Goodies from the States

Tom McLaughlin

Kuching, Malaysian Borneo – Many people here ask me what I bring back from the States and why. My first reply is shoes like Nike, Puma and other brands. "Why should you bring those back when they are made over there" is the reply. Well, it's not that simple.

 

Shoes, t-shirts and other items made here for the export market are assembled in long buildings with 10 foot fences and topped with barbed wire. The raw materials go into one end of the building and the finished product come out the other.

 

Shoe boxes or bags are then immediately packed into shipping containers and the doors sealed. They are then loaded onto ships destined for whatever country or business that placed the order. People work in 12-hour shifts with one or two representatives from the States or Europe ensuring quality.

 

The shoes we buy here are of inferior quality lasting about three or four months. For example, I just tossed out a pair of Nikes I purchased seven years ago, while a pair I purchased locally show signs of wear after three months. And I walk everywhere.

 

I purchase three pair for my wife, three pair for my son in growing sizes, two pair for Siti and a pair for me.

 

I also bought a frying pan. Not any old pan, but one that was advertised on television while I was in Great Falls, MT. It was one where for $19.95 you get all those extras. It was copper and guaranteed very cleanable.

 

I ordered it from Amazon and their two day delivery turned into three weeks.
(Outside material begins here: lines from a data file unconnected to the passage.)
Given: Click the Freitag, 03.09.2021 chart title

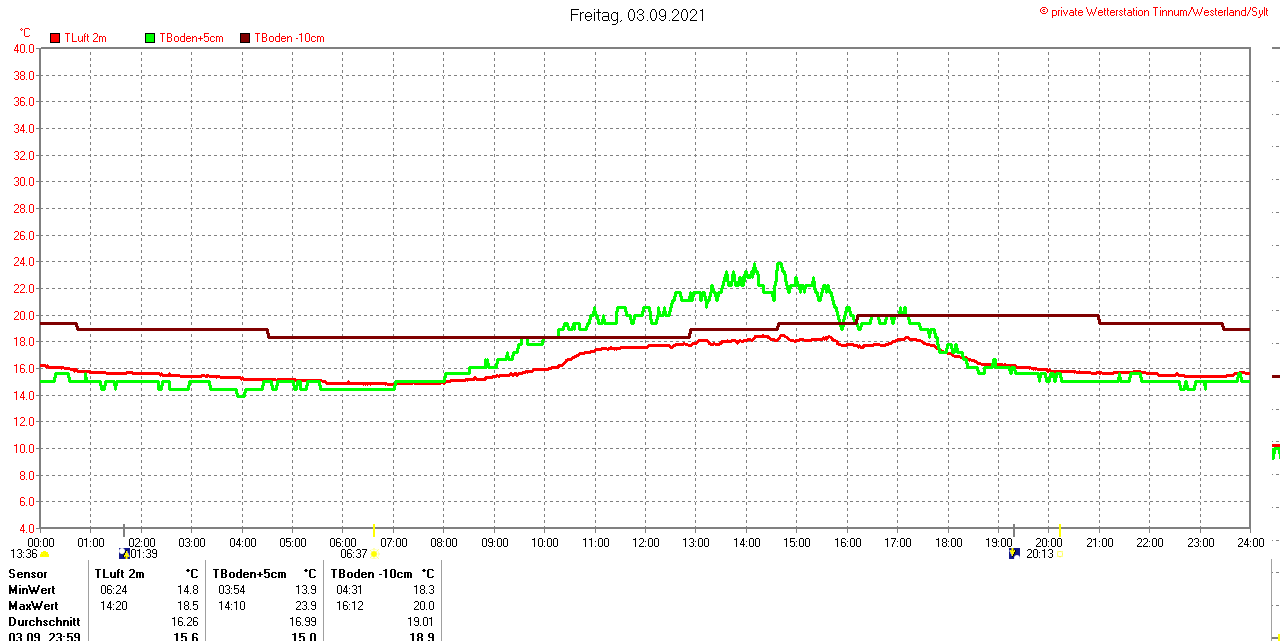Looking at the screenshot, I should [637, 15].
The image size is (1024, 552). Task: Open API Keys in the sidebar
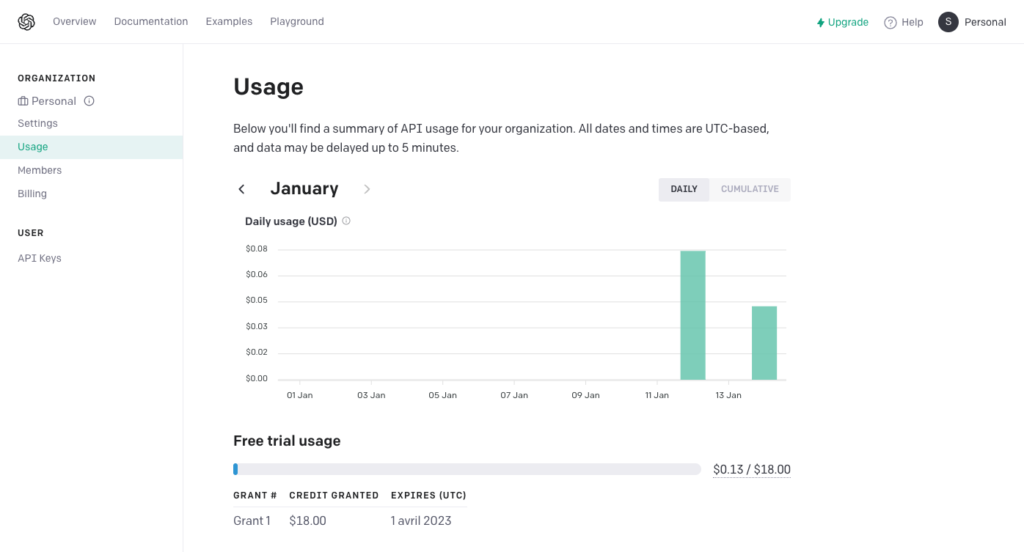click(39, 258)
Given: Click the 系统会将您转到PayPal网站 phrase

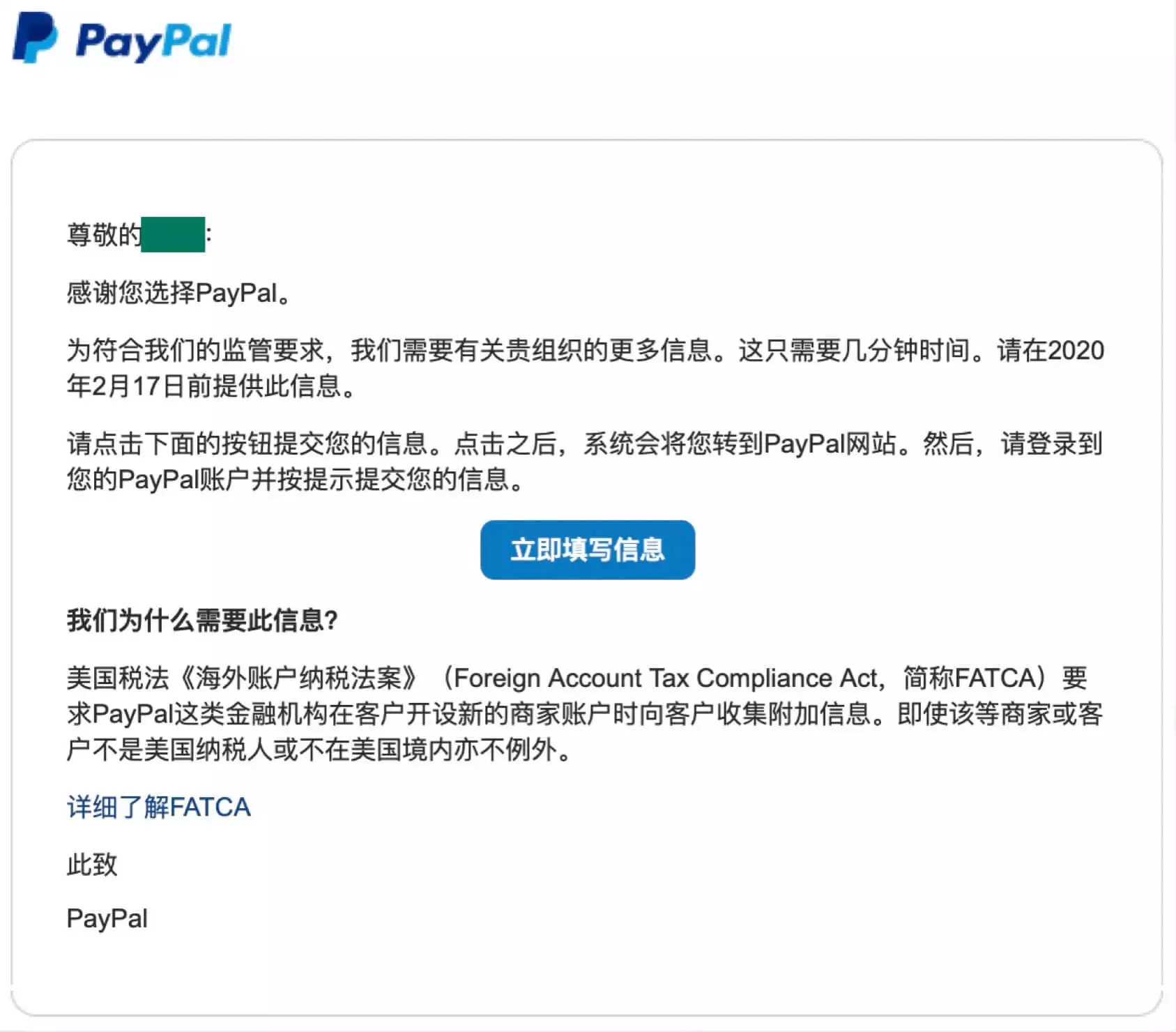Looking at the screenshot, I should 739,443.
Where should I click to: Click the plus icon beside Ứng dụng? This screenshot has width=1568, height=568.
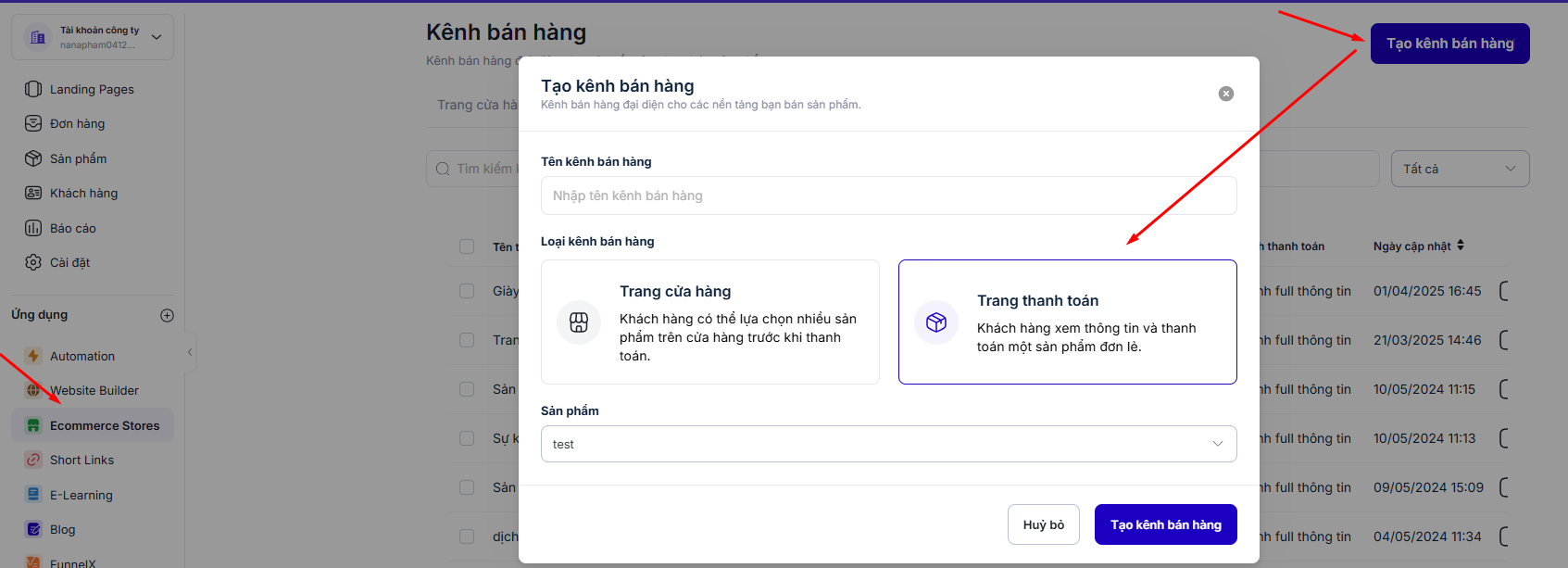tap(167, 315)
And three came. I packed them into my suitcase and brought it home to my wife. She looked at me quizzically, and I said just try the pan. After a few uses, out went the old pans and she just loves this new one.

 

We do not have dishwashers here, so there is a lot of scrubbing involved, but not with this one. One ended up over at the kampong and used over an open fire fueled by coconut husks. It cleaned up nicely, but I wonder if the manufacturers had intended it for that use.

 

Cheese is ridiculously expensive here. I usually purchase 30 pounds of cheddar from Sam's Club and that lasts about a year when it is parceled out like gold. The suitcases go into the bottom part of the plane, barely heated, so the cheese stays cold. The problem was I could only fit two blocks into each suitcase, so I had two left over. What to do?

 

I looked at my back pack and strapped two blocks into the very top above the clothes. This made the back pack very top heavy. As I tried to put it on, the pack pulled me downward and I had to struggle to right myself.

 

Then there was clearing security. The big ladies, and I do mean big, hauled out the cheese and asked me what it was. I said cheese. They looked at me as if the elevator didn't go to the top floor. I told them I was going to a country where cheese was very expensive, but they weren't buying that. They took each block and passed it through the x-ray machine, twice. Satisfied, they left everything in a mess and I had to repack.

 

The cheese went again on top and as I swung around to load the backpack on my back the oft balance pulled me to the floor. It was a hilarious dance and the smiles from the other passengers were quite amusing. I endured comments like "enjoy your cheese" as I processed through the airport.